2.Ostras, coños, mocos y lágrimas. Con las amigas la percusión más bien es la de las bofetadas: hiede un poco a inercial recurso de cliché el enfrentamiento a la puerta del instituto cuando las amigas le interrogan sobre su amiga 'marimacho' y muestran su asco porque alguna vez durmió desnuda junto a alguna de ellas. No suena natural, atufa a convención. Y lo mismo para las dos cenas con lo respectivos padres de cada una: los de Emma parecieran emanaciones de algún spot publicitario de Magefesa o de Nescafé: No sudan seguro; transmiten tal buen rollo que sólo falta el brillo que refulge en sus dentaduras. Y la 'casualidad' (perdón, recurso de guionista) de que las ostras (metáfora obvia de los genitales femeninos, o sea, el coño) sea el plato principal, cuando es la comida (como el todo el marisco) que menos gusta a Adele. De este modo, se convierte en imprevista ceremonia de una naturalización (oh, mecánica de los símbolos). Por el contrario, para los padres de Adele, Emma sólo es quien le ayuda con los estudios de la filosofía, ya que Adele sigue sin atreverse a compartir que son amantes, que es su amor. No pueden faltar los correspondientes comentarios, ya que Emma estudia Bellas artes, sobre el hecho de que intentará trabajar en algo que le dé para vivir, porque nadie vive del arte ( a no ser que esté muerto), así como recursos de situación de diálogo dignos de alguna comedieta francesa como las preguntas de los padres a Emma sobre la dedicación de su novio. Ha quedado claro que es otro universo paralelo al de los otros padres, es decir rancio (convenciones sobre convenciones, y envido a mayor).

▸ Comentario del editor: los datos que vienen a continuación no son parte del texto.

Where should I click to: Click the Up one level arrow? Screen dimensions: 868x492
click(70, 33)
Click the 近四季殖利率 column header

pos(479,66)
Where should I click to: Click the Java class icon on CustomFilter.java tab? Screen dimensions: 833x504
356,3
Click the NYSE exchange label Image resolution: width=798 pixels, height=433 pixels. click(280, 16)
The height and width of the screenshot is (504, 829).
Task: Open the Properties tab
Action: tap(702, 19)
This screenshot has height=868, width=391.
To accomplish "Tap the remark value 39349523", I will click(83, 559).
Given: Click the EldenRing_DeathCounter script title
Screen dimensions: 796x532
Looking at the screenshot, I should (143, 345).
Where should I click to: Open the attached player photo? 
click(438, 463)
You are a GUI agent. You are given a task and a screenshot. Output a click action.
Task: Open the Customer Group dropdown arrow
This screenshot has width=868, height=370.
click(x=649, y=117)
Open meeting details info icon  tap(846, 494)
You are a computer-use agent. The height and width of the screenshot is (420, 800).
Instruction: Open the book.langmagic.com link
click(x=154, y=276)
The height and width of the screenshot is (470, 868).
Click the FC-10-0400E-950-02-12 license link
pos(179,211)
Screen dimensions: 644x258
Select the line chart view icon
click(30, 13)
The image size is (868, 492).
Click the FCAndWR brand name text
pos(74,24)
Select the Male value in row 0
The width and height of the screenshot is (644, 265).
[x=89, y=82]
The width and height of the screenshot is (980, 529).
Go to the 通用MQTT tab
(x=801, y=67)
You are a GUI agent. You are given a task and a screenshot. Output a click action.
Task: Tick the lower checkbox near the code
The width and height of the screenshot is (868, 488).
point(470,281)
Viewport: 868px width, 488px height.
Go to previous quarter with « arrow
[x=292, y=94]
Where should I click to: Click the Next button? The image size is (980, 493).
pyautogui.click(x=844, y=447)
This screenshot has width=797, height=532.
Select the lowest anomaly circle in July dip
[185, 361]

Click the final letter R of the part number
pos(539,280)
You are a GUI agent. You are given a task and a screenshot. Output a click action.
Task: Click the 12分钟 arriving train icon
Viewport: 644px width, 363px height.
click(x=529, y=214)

Si del coño es metáfora la ostra, esta se asemeja a un moco gigante, y los mocos se confunden con las lágrimas en los momentos conflictivos, de pesadumbre y desencuentro, en los que las emociones gritan y sollozan, y se precipitan en los reproches y los remordimientos, tanto que la cámara se agita y empieza a realizar barridos sobre los personajes sin que ya distingamos quien tiene el pelo azul o fucsia, porque se supone que esa agitación transmitirá esa convulsión de emociones que supera a los personajes. Y es que la existencia viene antes que la esencia, como recuerda Emma que planteó Sartre, y Adele es una chica que aún está perfilando sus emociones y sentimientos y su conducta e impulsos, y comete errores y torpezas aunque luego se arrepienta. Y también las sintonías comienzan a atascarse y las diferencias abren hendiduras entre los cuerpos y las miradas, y ya no hay movimiento centrípeto sino centrífugo. Adele se enfrenta a las emociones descarnadas (también se menciona a Schiele y a Klimt) para intentar darles forma, sin que sea ella marioneta de las mismas, para que de nuevo todo no acabe derivando en un festival de mocos y lágrimas.
Adele da el paso al universo de los adultos, para dejar de ser niña, y empieza como profesora de parvularios. Como ella es aún una parvularia con sus emociones y sentimientos. Pero no hay vueltas atrás, las fracturas no eran ensayos, quedan rescoldos, pero es un fulgor magullado, hay heridas sobre las que ya es difícil edificar puentes, hay senderos que ya se convirtieron en pantanos. Quedan las sonrisas doloridas de unos recuerdos compartidos, cuando los cuerpos sintieron la flecha de los sublime. Quizá en los capítulos 3 y 4 nos narren cómo Adele se convierte en bachiller de los sentimientos, si sigue dando cachetes en el culete, si ha optado por la protección del erizo, o si sigue exponiéndose ahora con las arrugas de la consciencia. Aunque no sé si estaré demasiado interesado en descubrirlo.